• [Exercise prompt] Give the number of lines in the records below that include the word "screenshot", and add nothing to it.

[Provided entries — start]

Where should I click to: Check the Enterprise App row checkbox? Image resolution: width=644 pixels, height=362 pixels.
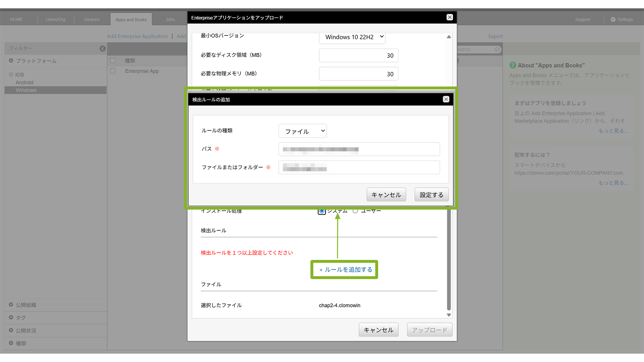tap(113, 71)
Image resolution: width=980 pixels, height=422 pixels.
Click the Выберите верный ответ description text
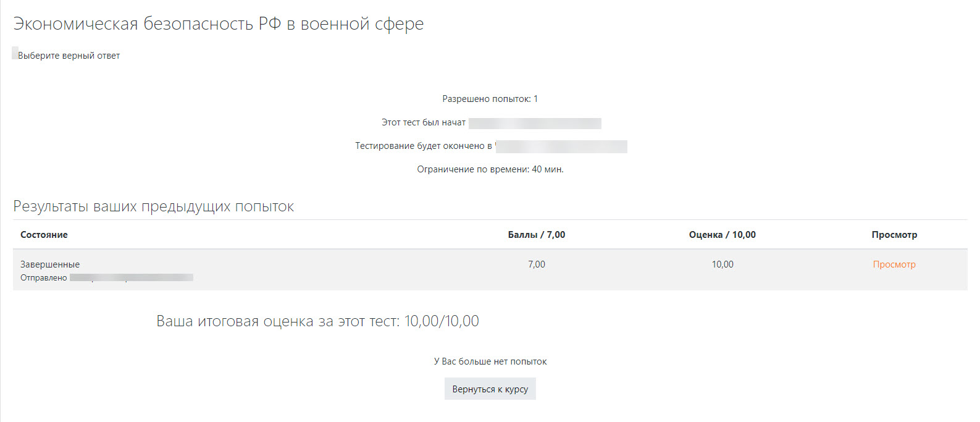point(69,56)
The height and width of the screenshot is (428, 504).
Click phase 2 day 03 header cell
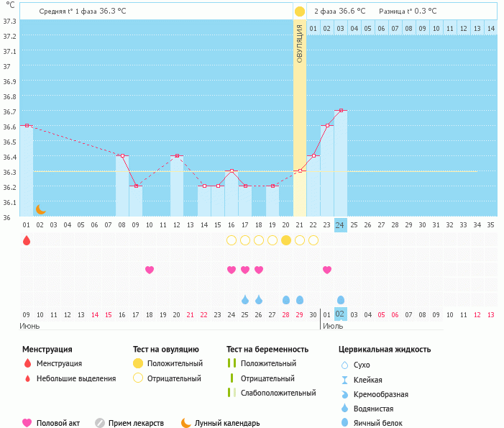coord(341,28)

[Provided entries — finish]
[Provided entries — start]

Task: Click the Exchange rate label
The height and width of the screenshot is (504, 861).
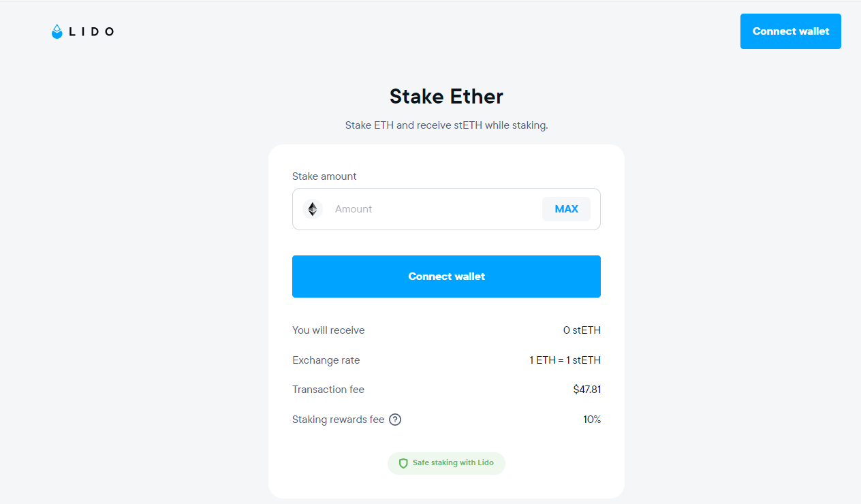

[Provided entries — finish]

• [The completed task] 2